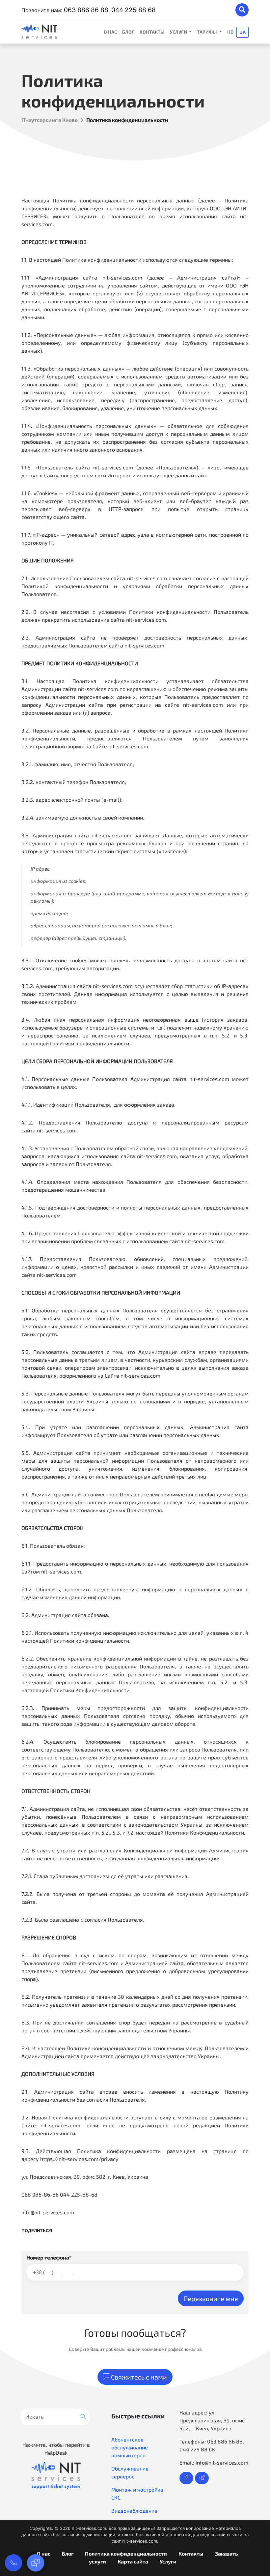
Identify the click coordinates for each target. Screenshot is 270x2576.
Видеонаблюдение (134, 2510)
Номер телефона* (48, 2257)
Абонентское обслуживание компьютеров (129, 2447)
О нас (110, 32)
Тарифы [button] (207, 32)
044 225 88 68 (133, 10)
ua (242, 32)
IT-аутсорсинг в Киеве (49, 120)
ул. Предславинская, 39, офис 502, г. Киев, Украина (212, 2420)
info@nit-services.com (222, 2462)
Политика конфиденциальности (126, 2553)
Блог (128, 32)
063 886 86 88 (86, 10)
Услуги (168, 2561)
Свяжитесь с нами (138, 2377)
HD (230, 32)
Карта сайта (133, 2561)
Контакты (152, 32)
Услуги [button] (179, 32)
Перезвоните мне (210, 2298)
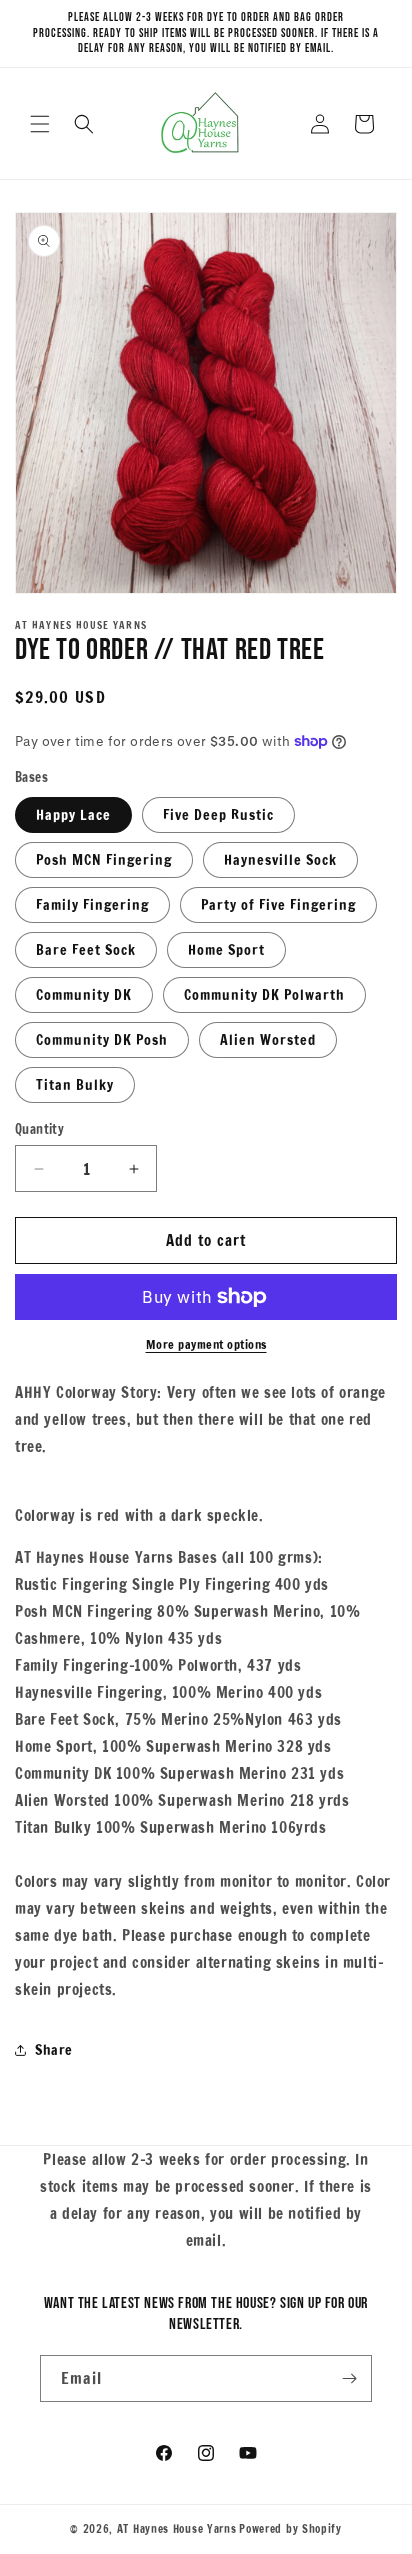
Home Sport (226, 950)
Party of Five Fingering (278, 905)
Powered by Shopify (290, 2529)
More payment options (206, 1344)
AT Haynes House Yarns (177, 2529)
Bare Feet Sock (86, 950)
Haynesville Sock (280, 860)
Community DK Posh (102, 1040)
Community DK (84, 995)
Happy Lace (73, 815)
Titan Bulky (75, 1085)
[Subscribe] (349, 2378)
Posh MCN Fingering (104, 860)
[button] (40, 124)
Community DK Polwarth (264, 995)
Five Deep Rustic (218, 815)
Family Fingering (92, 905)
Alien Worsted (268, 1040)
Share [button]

→ **TASK STATEMENT**
Please set down, with no changes, the line that contains "Community DK Posh (102, 1040)" and all the lines after it until the entries end; write nothing besides them.

→ **RESPONSE TO THIS TASK**
Community DK Posh (102, 1040)
Community DK (84, 995)
Happy Lace (73, 815)
Titan Bulky (75, 1085)
[Subscribe] (349, 2378)
Posh MCN Fingering (104, 860)
[button] (40, 124)
Community DK Polwarth (264, 995)
Five Deep Rustic (218, 815)
Family Fingering (92, 905)
Alien Worsted (268, 1040)
Share [button]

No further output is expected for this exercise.